▶ _Problem details_:
The lines wanted run from the first one below through the one with "Своими руками (965, 271)". Return them exactly.

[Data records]
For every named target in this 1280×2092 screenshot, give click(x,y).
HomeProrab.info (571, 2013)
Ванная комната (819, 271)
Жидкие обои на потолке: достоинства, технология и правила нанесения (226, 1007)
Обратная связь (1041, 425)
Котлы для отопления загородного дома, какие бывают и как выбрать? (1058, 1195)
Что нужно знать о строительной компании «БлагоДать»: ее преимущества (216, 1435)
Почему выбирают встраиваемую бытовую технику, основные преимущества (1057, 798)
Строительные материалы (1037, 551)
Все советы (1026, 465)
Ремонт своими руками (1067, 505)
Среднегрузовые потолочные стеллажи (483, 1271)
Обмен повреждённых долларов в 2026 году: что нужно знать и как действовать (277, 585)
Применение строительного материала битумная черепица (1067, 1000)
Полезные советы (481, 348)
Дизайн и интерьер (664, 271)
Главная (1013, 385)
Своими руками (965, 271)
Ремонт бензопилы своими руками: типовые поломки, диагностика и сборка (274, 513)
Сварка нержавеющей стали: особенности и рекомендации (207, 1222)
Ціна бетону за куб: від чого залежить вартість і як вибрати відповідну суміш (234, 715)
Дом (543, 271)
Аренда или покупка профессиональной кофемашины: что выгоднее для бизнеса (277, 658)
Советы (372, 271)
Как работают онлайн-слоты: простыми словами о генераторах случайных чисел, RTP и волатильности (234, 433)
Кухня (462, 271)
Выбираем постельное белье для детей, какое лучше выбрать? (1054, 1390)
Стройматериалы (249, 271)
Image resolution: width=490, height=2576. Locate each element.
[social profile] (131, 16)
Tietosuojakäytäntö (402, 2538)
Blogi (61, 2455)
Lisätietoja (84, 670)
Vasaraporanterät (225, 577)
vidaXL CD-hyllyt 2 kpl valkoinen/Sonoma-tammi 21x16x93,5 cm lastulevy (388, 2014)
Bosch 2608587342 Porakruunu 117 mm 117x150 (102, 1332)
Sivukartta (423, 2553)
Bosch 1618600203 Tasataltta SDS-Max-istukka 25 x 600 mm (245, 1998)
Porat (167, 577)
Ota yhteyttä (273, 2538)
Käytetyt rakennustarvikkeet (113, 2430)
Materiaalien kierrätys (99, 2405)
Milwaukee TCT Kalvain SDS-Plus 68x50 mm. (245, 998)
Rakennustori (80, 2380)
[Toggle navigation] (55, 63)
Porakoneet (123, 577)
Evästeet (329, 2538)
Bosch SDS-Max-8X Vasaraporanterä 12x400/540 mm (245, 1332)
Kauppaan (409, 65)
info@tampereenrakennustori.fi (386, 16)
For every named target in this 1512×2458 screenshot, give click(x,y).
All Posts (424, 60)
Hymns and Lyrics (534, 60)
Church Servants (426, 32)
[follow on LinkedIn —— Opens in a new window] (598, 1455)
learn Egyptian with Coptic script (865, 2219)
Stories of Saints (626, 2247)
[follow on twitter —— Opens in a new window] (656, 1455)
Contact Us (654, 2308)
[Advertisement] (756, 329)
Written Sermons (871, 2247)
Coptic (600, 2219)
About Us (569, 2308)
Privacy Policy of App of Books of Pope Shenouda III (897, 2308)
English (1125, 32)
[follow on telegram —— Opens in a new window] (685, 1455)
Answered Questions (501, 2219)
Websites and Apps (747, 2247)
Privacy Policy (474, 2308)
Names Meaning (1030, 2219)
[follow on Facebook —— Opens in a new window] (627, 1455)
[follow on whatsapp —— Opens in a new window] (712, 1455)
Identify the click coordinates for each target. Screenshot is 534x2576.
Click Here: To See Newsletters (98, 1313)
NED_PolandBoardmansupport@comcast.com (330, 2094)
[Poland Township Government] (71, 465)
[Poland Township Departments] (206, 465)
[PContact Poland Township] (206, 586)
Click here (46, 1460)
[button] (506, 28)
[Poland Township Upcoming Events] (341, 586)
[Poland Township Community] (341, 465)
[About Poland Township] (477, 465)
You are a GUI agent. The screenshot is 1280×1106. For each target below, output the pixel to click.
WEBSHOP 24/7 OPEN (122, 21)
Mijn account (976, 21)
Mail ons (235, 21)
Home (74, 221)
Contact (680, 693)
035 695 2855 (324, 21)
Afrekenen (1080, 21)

▶ _Answer_:
For every named target in this 1280×2092 screenshot, give click(x,y).
HomeProrab.info (571, 2013)
Ванная комната (819, 271)
Жидкие обои на потолке: достоинства, технология и правила нанесения (226, 1007)
Обратная связь (1041, 425)
Котлы для отопления загородного дома, какие бывают и как выбрать? (1058, 1195)
Что нужно знать о строительной компании «БлагоДать»: ее преимущества (216, 1435)
Почему выбирают встраиваемую бытовую технику, основные преимущества (1057, 798)
Строительные материалы (1037, 551)
Все советы (1026, 465)
Ремонт своими руками (1067, 505)
Среднегрузовые потолочные стеллажи (483, 1271)
Обмен повреждённых долларов в 2026 году: что нужно знать и как действовать (277, 585)
Применение строительного материала битумная черепица (1067, 1000)
Полезные советы (481, 348)
Дизайн и интерьер (664, 271)
Главная (1013, 385)
Своими руками (965, 271)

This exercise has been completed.